• **Exercise material**
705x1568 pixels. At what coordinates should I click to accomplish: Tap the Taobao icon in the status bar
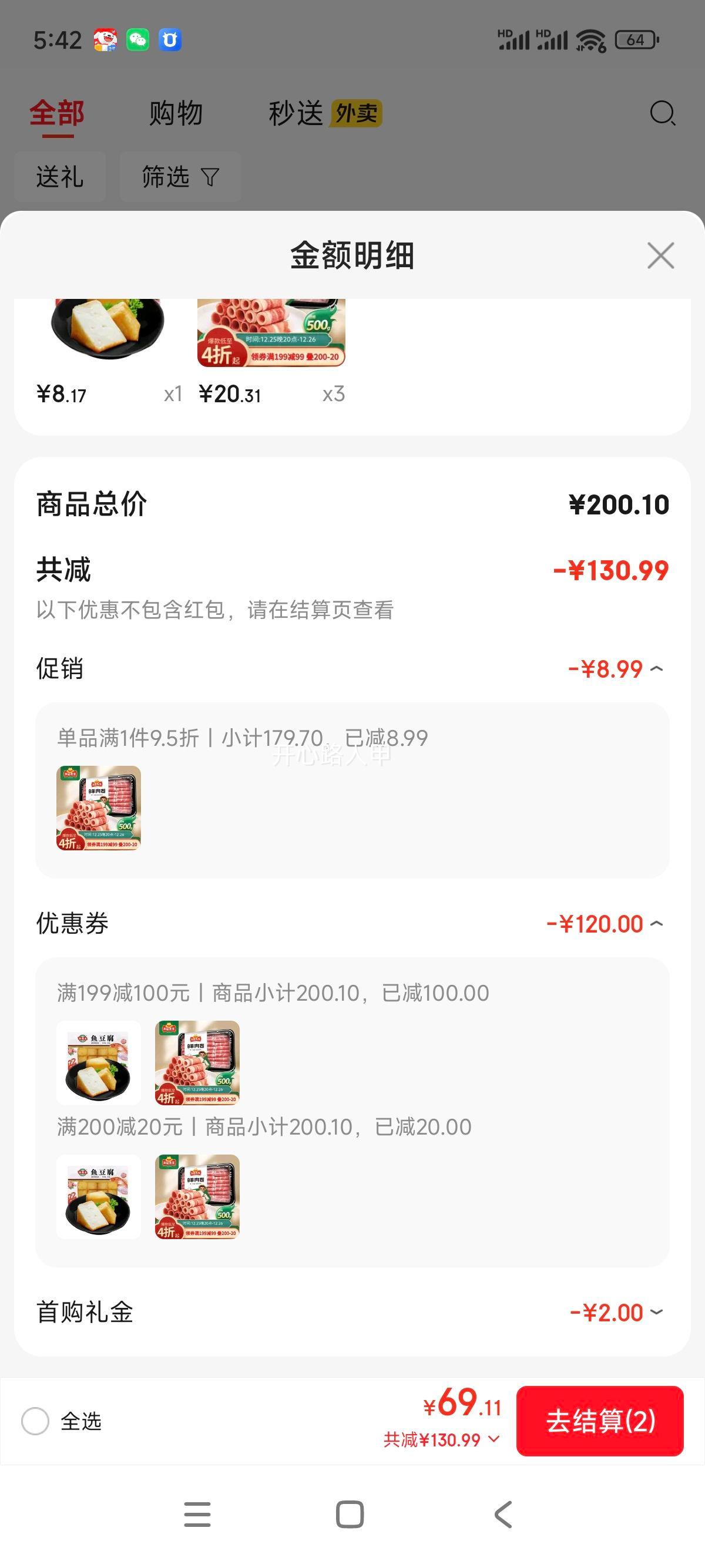(171, 39)
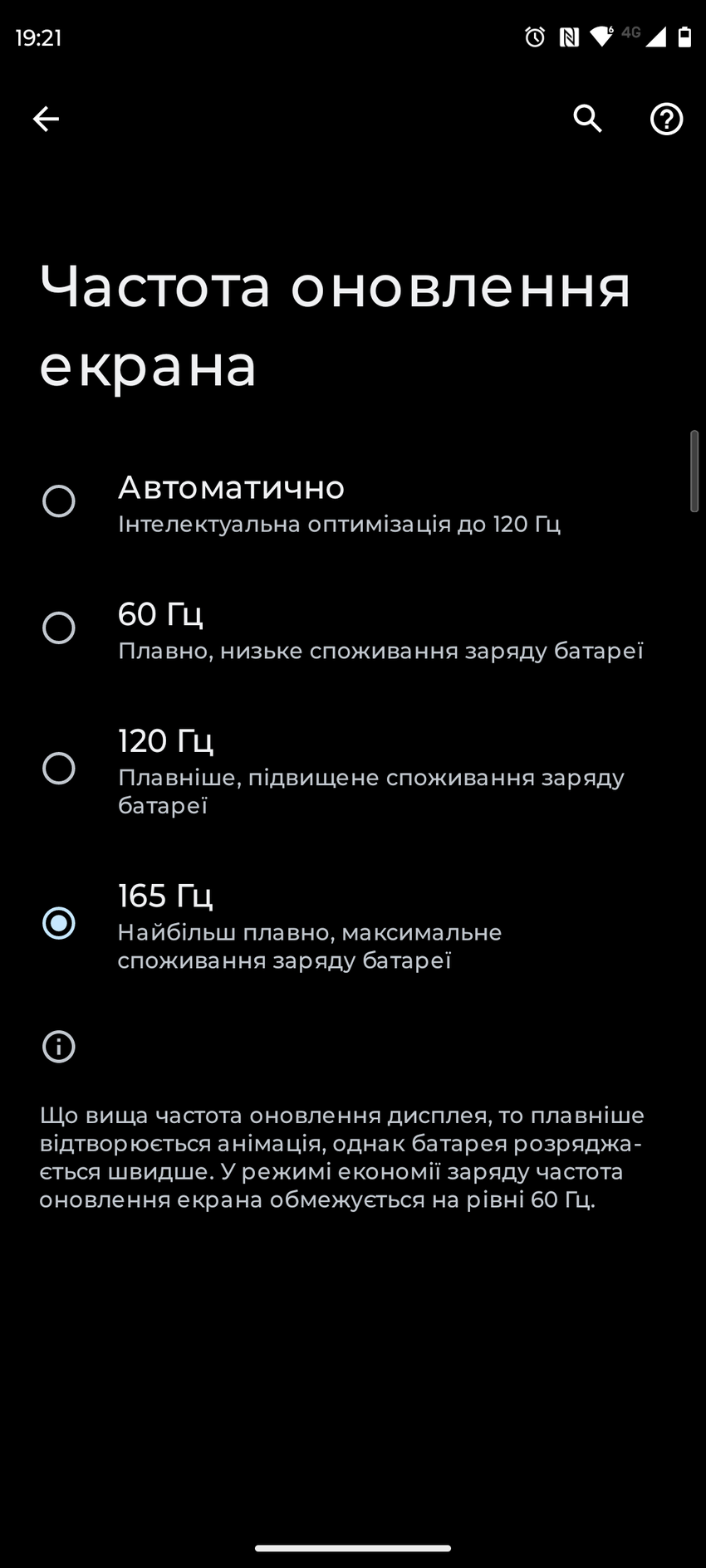Open the search function

tap(587, 119)

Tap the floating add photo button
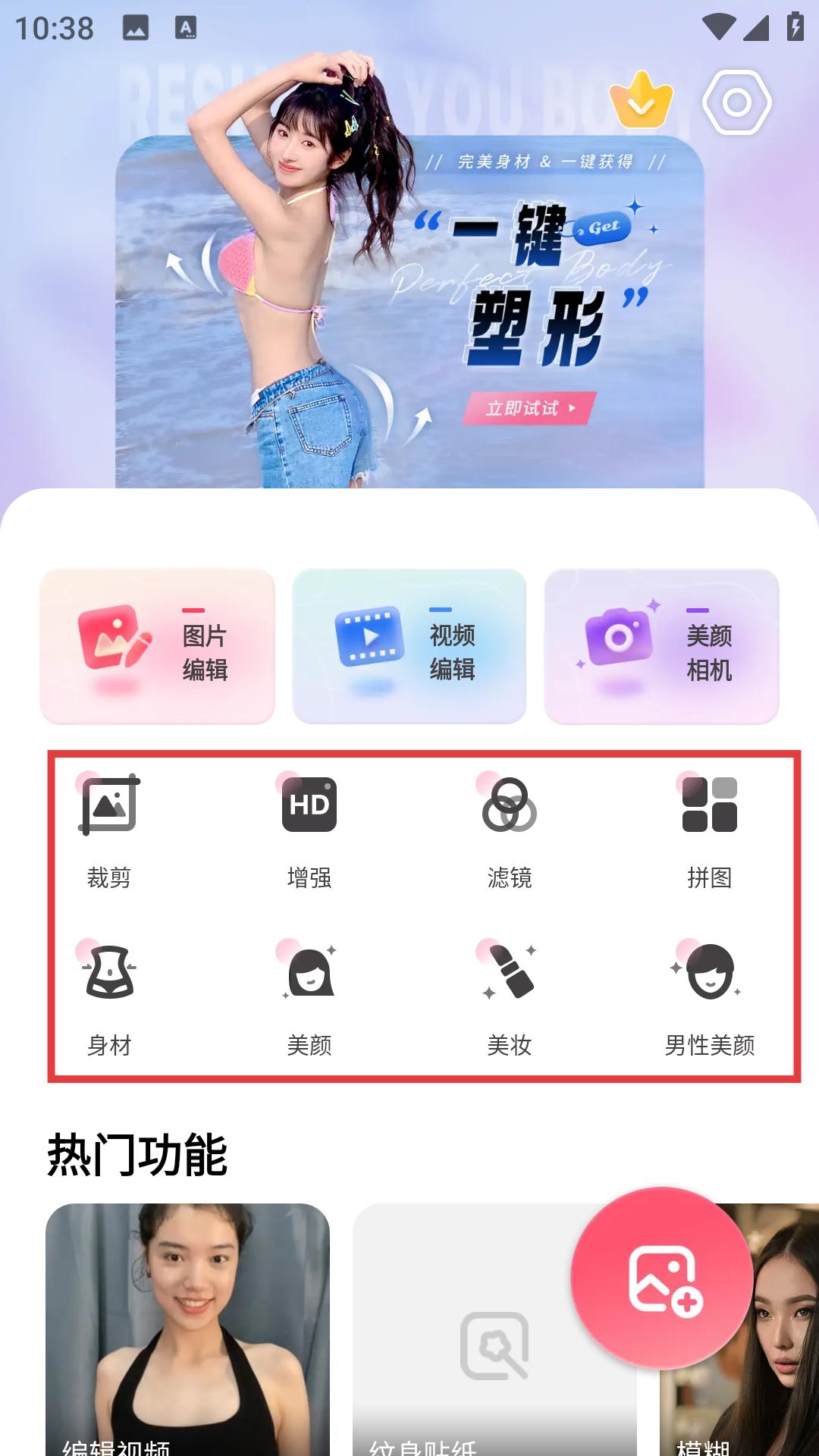[662, 1279]
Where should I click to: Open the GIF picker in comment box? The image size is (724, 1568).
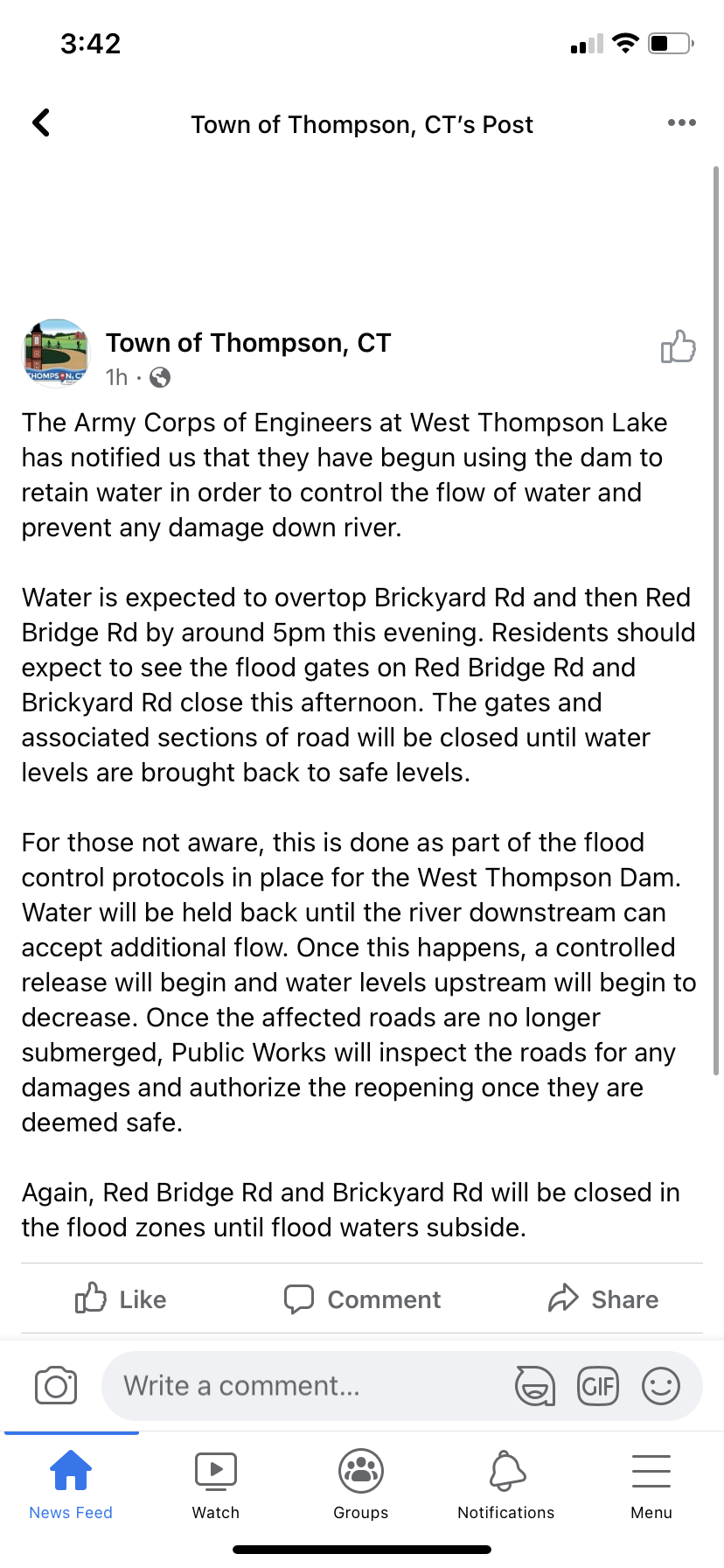[x=598, y=1386]
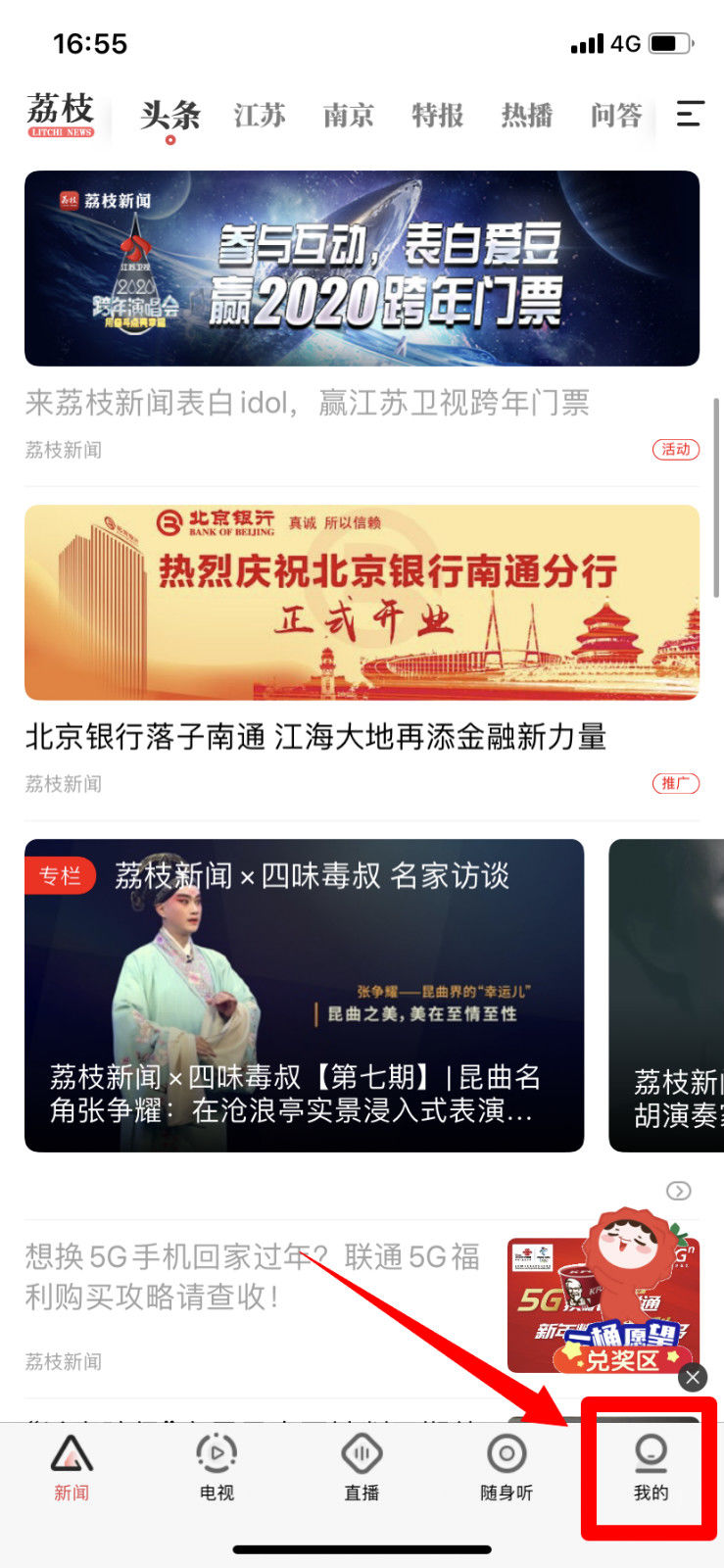Switch to the 江苏 tab

[260, 116]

• **What to work on**
Please recast each line in the records as a string in a JSON list, with one string per line and blank lines skipped. Keep the pictures out of the answer.

• **Response to this exercise**
[
  "705x1568 pixels. At what coordinates should I click to accomplish: Tap the Taobao icon in the status bar",
  "(171, 39)",
  "Open the search function",
  "tap(587, 119)",
  "Tap the floating add photo button",
  "[662, 1279]",
  "Where should I click to: Open the GIF picker in comment box? The image size is (724, 1568).",
  "[x=598, y=1386]",
  "Switch to the 江苏 tab",
  "[260, 116]"
]